▸ Description of the task
Each line from the one with "Screen dimensions: 821x469" to the final line of the data must be reproduced exactly, and no other line may appear.

[Records from a data collection]
********************

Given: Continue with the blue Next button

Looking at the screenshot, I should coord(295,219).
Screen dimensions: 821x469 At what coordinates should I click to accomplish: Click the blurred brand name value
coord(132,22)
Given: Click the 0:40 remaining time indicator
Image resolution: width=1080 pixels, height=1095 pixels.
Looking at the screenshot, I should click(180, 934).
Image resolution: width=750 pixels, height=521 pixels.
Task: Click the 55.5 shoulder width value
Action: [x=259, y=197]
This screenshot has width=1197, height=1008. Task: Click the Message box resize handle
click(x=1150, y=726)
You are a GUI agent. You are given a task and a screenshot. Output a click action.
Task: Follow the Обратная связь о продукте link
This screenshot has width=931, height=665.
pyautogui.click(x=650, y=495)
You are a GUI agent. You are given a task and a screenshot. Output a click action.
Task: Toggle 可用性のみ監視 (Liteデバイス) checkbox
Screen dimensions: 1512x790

********************

▸ The completed task
Screen dimensions: 821x469 At what coordinates should I click to accomplish: Click the blurred brand name value
coord(132,22)
Given: Click the 0:40 remaining time indicator
Image resolution: width=1080 pixels, height=1095 pixels.
Looking at the screenshot, I should click(180, 934).
Image resolution: width=750 pixels, height=521 pixels.
Task: Click the 55.5 shoulder width value
Action: [x=259, y=197]
This screenshot has width=1197, height=1008. Task: Click the Message box resize handle
click(x=1150, y=726)
You are a GUI agent. You are given a task and a screenshot. Output a click action.
Task: Follow the Обратная связь о продукте link
This screenshot has width=931, height=665.
pyautogui.click(x=650, y=495)
You are a GUI agent. You are given a task and a screenshot. Output a click action.
Task: Toggle 可用性のみ監視 (Liteデバイス) checkbox
Screen dimensions: 1512x790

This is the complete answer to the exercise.